**What you need to do:**
Give back the records below exactly, omitting the pictures.

[Collected data]
<<<<
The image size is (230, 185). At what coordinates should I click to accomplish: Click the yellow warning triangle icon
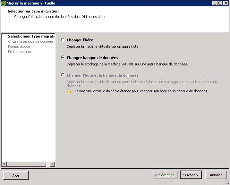click(x=69, y=91)
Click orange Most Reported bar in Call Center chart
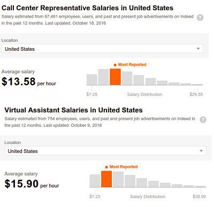214x207 pixels. 115,77
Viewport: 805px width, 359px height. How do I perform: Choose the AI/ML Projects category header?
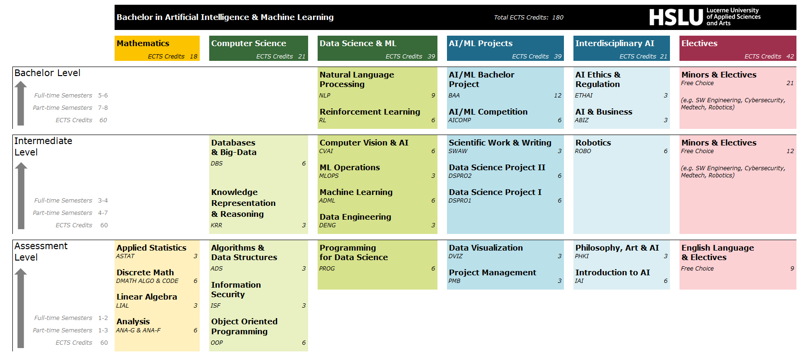(505, 49)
>>>>
**Finished task:**
The image size is (230, 185). At what coordinates should I click to accomplish: Click the yellow warning triangle icon
click(x=69, y=91)
Click orange Most Reported bar in Call Center chart
214x207 pixels. 115,77
Viewport: 805px width, 359px height. How do I perform: Choose the AI/ML Projects category header?
(505, 49)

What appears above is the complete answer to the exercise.